Nos está fallando la construcción política e institucional de la
democracia más allá de la emoción del momento, de la presión inmediata y
la atención mediática.
Y aquí es donde la crisis de los partidos revela su aspecto más
inquietante. Hemos celebrado la llegada de nuevas formas de organización
sin valorar suficientemente sus límites; las nuevas formas de
militancia intermitente y clickactivismo nos resultaban más
simpáticas que los denostados aparatos, pero puede que ahora estemos en
mejores condiciones de emitir un juicio más ponderado. La actual
movilización social tiene lugar en torno a problemas específicos, en
acciones puntuales y no a través de organizaciones burocráticas
estables. La agitación social es mucho más simpática que la disciplina
burocrática. El problema es que, si esta desintermediación no da lugar a
ninguna estructura duradera de intervención, es muy difícil que la
movilización produzca experiencias constructivas. Para eso servían los
partidos, para hacer eficaz la acción colectiva a través del tiempo, de
manera sostenida y coherente.
El Brexit es el ejemplo más claro de incapacidad política para aplicar lo que se ha decidido en un referéndum
Uno de los principales enigmas de nuestro tiempo es cómo se produce
el cambio social, entender su lógica y contribuir a que se realice en la
dirección deseada. El problema es que hoy, más que estrategias de
cambio, lo que tenemos son gestos improductivos, una agitación que es
compatible con el estancamiento, escenificaciones sin consecuencias,
impulsos estériles, falsos movimientos. La política sufre actualmente un
peculiar trastorno bipolar porque es capaz de ilusionar a mucha gente
hasta hacerles perder el sentido de la realidad, de manera que poco
tiempo después se convierten en unos decepcionados que regresan a la
melancolía de la vida privada. Toda la cuestión consiste en cómo hacer
que pasen cosas en el sentido de que ocurra aquello que deseamos y no
que pasen por delante de nosotros como posibilidades que se desvanecen.
Dos de los partidos a los que las anteriores elecciones generales han
situado ante una especial responsabilidad tenían lemas sonoramente
voluntaristas (“Haz que pase”, el PSOE, y “La historia la escribes tú”,
Unidas Podemos).

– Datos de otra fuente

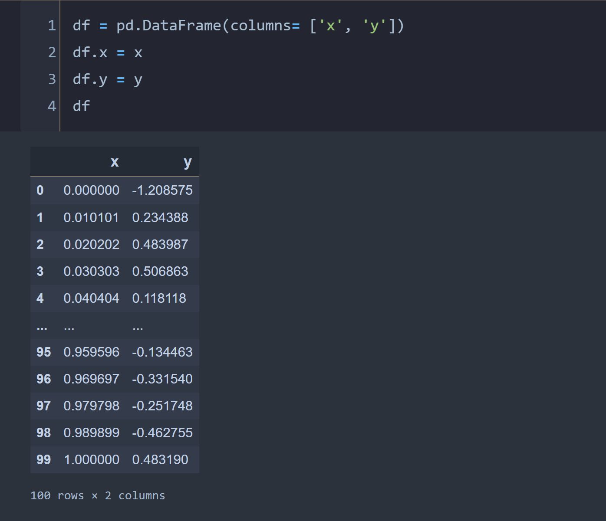
Task: Select the cell showing -0.331540
Action: coord(162,379)
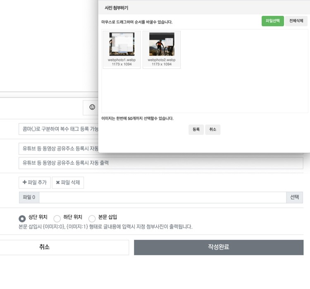
Task: Click the lower video share URL field
Action: coord(161,163)
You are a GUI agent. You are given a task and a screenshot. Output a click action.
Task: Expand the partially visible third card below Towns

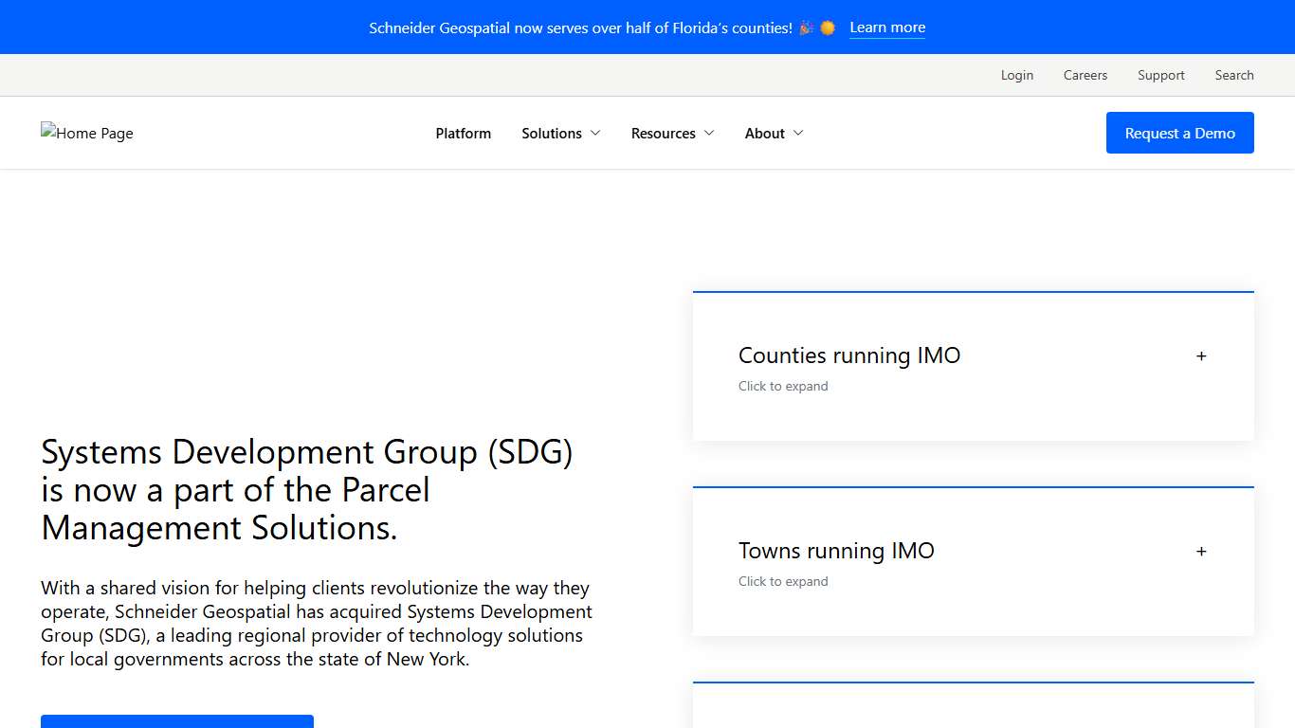click(973, 706)
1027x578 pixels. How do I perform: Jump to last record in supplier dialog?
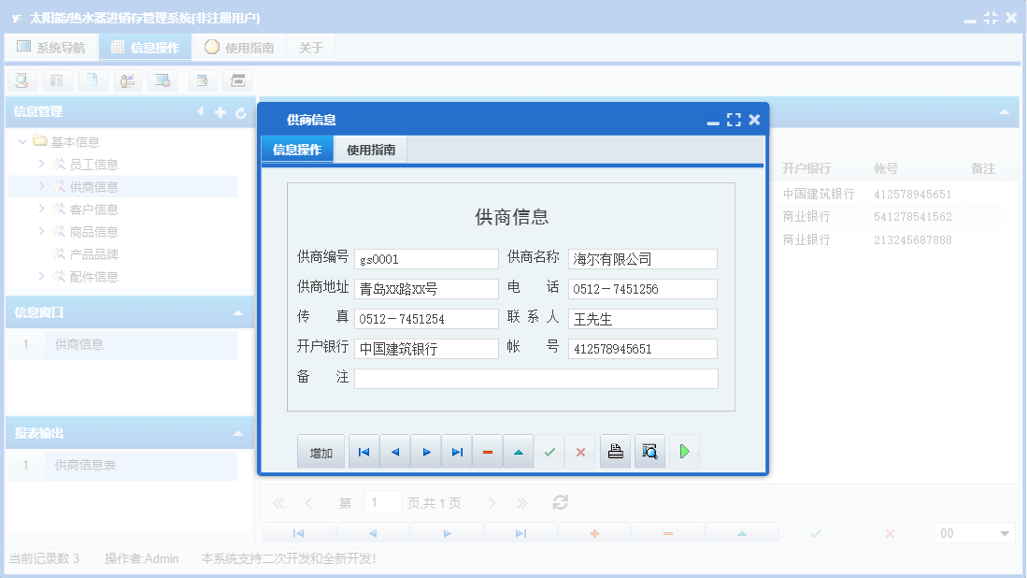click(456, 451)
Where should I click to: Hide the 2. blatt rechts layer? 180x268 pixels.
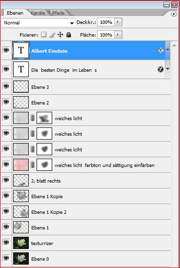pos(6,180)
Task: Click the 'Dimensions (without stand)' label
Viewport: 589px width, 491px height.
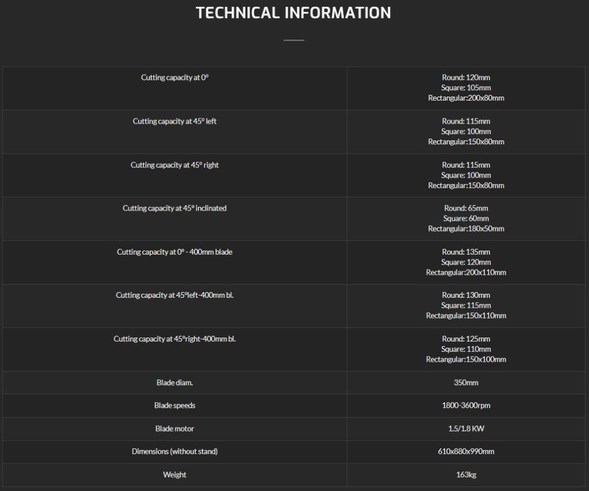Action: [x=175, y=451]
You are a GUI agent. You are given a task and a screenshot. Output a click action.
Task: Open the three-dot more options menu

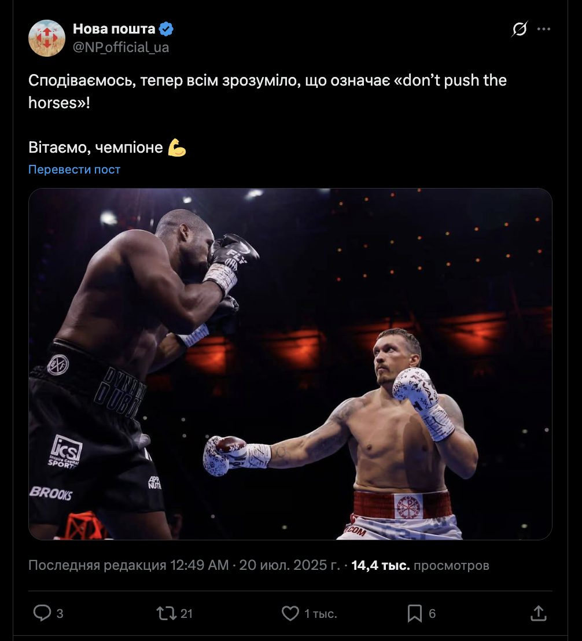click(x=544, y=29)
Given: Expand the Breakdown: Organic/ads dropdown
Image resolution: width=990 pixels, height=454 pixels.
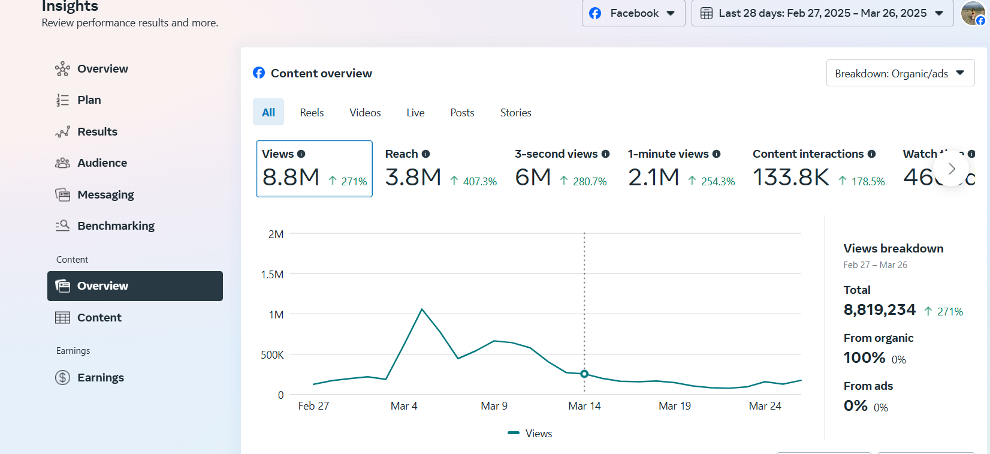Looking at the screenshot, I should point(900,73).
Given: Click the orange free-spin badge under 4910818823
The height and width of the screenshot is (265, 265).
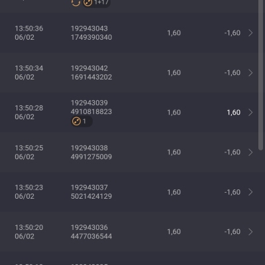Looking at the screenshot, I should [81, 121].
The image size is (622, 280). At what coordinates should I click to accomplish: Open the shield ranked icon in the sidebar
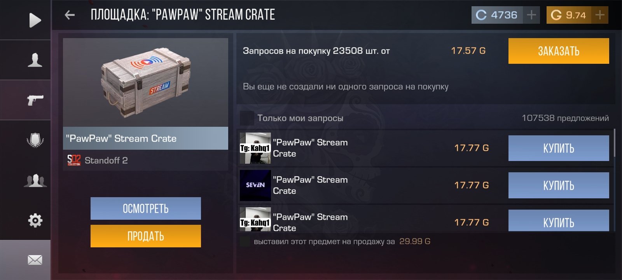coord(35,140)
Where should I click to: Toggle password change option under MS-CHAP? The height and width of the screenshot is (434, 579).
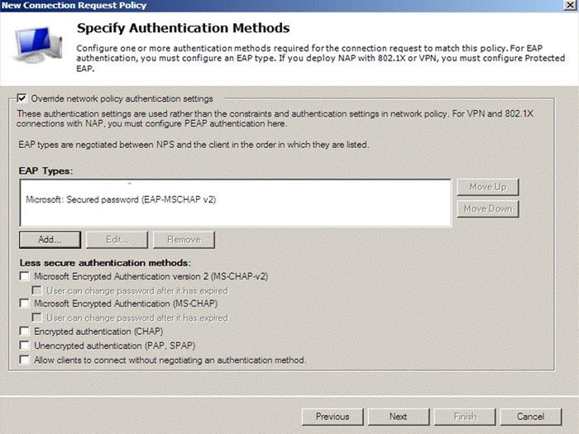37,318
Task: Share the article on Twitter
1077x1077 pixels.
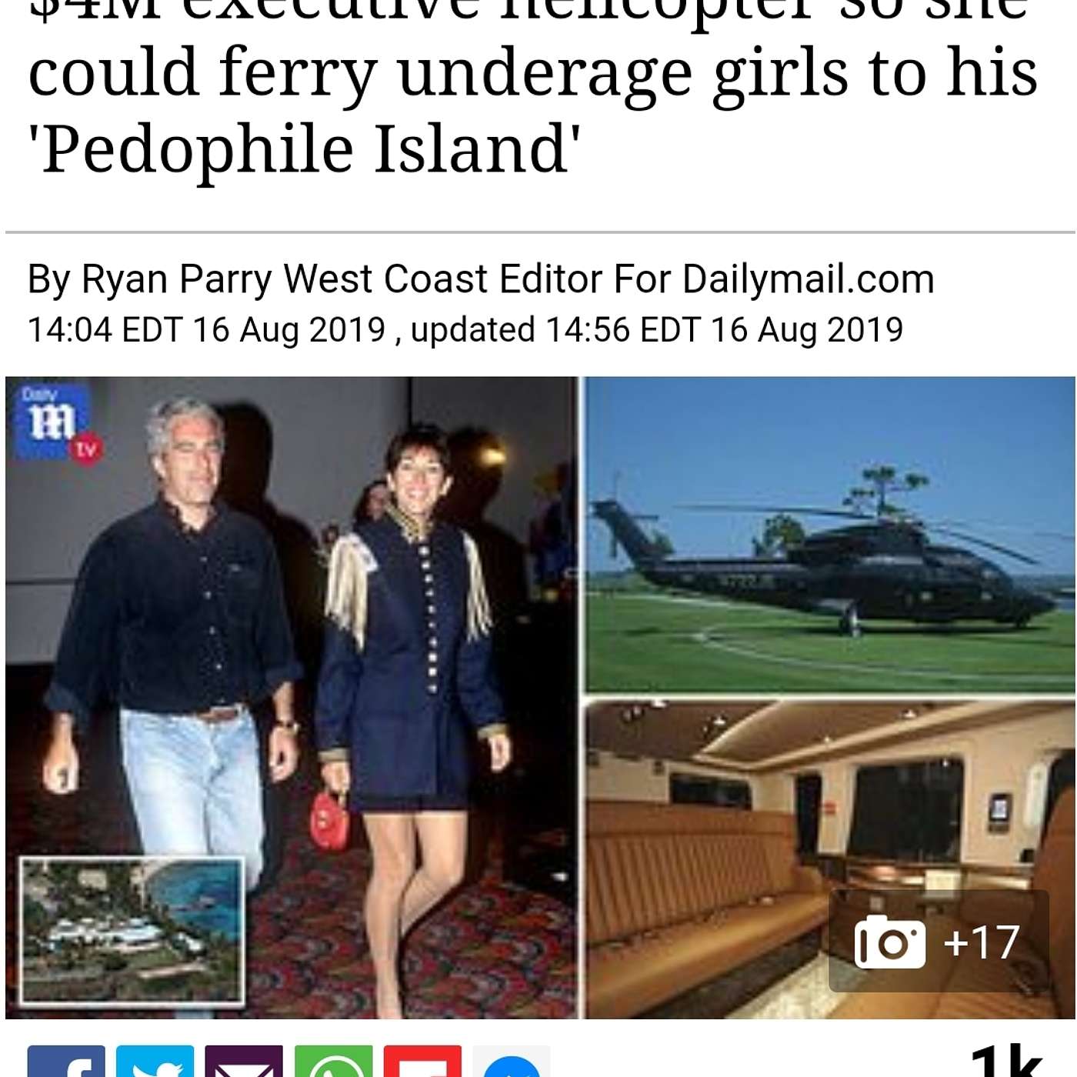Action: coord(155,1062)
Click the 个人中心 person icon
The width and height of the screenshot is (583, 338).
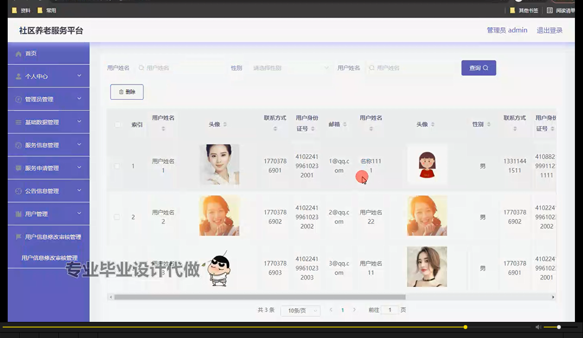pos(18,76)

A ellos y a otros les corresponde demostrar ahora que
tras el veredicto de la ciudadanía no se trata tanto de hacer cálculos
aritméticos como de abordar los principales problemas que continúan
esperando, algunos de los cuales estuvieron completamente ausentes en
los debates electorales (cambio climático, Europa, crisis demográfica) y
otros (como la cuestión territorial) se utilizaron como instrumentos de
confrontación, pero nadie ha sido capaz de situarlos en un horizonte de
solución.
Daniel Innerarity es catedrático de Filosofía Política e investigador Ikerbasque en la Universidad del País Vasco.